After paying, they drove back to the hotel in silence. They went to bed early. They made love. For the first time, the love making was not frantic and hungry, but rather soft and homey. In a way, Ronia liked that. It was a bit more normal, a kind of love that could last conversely to the passionate love. But she also realized that a homey and soft love wouldn’t keep her satisfied. It frightened her.

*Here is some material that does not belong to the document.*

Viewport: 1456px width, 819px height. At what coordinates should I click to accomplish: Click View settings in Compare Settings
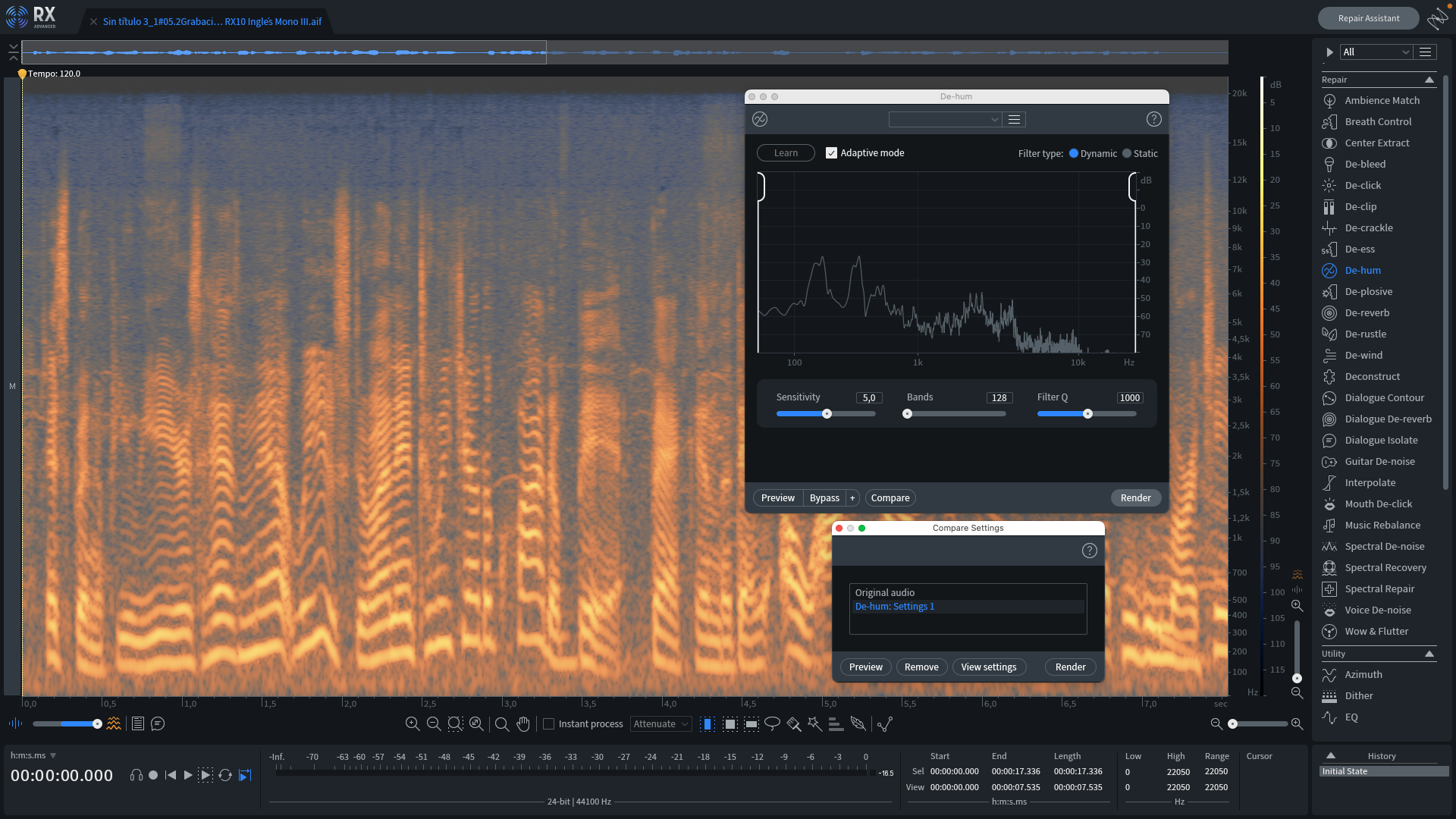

When Olaf woke up the next morning, he reached out for her, pressed his body against hers, took her breasts in his hand. His penis was hard from desire, and he helped himself in. It was hard to know if Ronia was awake or not. He moved slowly; she responded vaguely. He rested often, just being there, holding her hips, pressing hard to come in as deep as possible. Without forewarning, she contracted intensively, and Olaf felt like she was sucking his sperm up. Afterward they fell asleep again. When Ronia woke up, she felt his sperm float out of her. She turned, looked at him and smiled. She slipped out of the bed and went to the bathroom.